"The crown princess is in town."
Translation:Kronprinsessan är i staden.
This is one of the cases where English prefers to use the indefinite. It's of course possible to say in the town, but in town is probably the default version. In Swedish, we don't do this. Since it is known to both the speaker and the listener what town we're talking about, we say staden (or colloquially, stan).
The reason you can say in town in English even though you're speaking about a specific, known town, is probably that 'in town' has come to be perceived as a kind of unit.
Is i stan a direct translation to in town? It is weird because no other Germanic languages have a direct translation to my knowledge.

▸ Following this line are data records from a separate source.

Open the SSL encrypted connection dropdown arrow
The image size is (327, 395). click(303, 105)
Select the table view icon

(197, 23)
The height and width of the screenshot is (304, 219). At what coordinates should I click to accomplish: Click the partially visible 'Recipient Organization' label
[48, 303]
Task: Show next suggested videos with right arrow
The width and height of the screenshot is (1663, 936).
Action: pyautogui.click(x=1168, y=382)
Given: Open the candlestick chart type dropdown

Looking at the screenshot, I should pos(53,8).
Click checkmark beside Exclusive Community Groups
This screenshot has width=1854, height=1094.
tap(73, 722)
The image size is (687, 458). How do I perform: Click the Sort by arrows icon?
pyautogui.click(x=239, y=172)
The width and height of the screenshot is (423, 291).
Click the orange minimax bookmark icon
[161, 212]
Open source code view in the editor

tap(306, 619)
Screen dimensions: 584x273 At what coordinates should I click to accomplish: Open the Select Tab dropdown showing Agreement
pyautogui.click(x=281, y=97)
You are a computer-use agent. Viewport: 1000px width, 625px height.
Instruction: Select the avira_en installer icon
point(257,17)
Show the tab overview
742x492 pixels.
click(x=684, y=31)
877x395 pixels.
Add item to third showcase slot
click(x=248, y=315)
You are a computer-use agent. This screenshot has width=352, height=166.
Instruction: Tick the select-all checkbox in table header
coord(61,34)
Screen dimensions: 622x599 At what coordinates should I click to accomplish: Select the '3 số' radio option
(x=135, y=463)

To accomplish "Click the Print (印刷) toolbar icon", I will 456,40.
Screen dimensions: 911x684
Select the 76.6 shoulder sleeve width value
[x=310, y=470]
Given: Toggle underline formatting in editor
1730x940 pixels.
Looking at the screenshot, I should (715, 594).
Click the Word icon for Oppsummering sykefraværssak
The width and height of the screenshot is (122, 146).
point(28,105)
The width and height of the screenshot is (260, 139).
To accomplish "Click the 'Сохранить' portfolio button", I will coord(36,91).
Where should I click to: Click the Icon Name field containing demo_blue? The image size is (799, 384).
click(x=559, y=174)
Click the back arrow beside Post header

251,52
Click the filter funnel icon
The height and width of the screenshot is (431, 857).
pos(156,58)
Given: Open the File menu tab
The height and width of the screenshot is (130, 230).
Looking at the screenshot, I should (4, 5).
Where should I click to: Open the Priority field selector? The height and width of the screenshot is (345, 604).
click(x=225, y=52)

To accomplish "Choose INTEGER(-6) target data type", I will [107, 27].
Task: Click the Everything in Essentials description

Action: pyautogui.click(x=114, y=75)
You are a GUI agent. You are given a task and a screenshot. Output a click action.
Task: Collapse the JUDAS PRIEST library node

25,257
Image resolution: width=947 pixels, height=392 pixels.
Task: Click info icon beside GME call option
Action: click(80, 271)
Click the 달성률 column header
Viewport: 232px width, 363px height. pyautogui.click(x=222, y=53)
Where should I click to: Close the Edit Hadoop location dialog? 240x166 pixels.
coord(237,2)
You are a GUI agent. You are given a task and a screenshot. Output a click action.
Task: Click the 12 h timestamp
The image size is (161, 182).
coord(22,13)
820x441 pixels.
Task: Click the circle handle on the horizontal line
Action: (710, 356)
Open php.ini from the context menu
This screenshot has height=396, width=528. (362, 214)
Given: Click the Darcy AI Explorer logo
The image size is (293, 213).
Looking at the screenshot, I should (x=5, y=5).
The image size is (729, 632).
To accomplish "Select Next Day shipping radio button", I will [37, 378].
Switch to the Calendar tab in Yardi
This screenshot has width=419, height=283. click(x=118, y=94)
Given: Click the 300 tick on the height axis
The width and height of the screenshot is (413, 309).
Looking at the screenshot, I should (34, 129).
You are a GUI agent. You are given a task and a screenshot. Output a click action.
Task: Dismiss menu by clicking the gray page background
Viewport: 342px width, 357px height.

You might also find "stad" being used as "place" in some words in Swedish, like "fristad" ("safe haven, sanctuary") and eldstad ("fireplace").
That's good to know. There are a couple dozen words in English ending in -stead, too. The only one I've used myself is farmstead, but a few like bedstead (where a mattress goes) are still in common use. Most, like gravestead or playstead, have a much more common word (e.g. graveyard, playground) and are so rare people would look at you funny if you used them. Many others are basically lost to history, like mowstead (a place to store stacks of mowed hay or corn/grain).
Steady and steadfast have an etymological connection, too.
But I think I'll start using firestead. It's not in the dictionary, but I like it.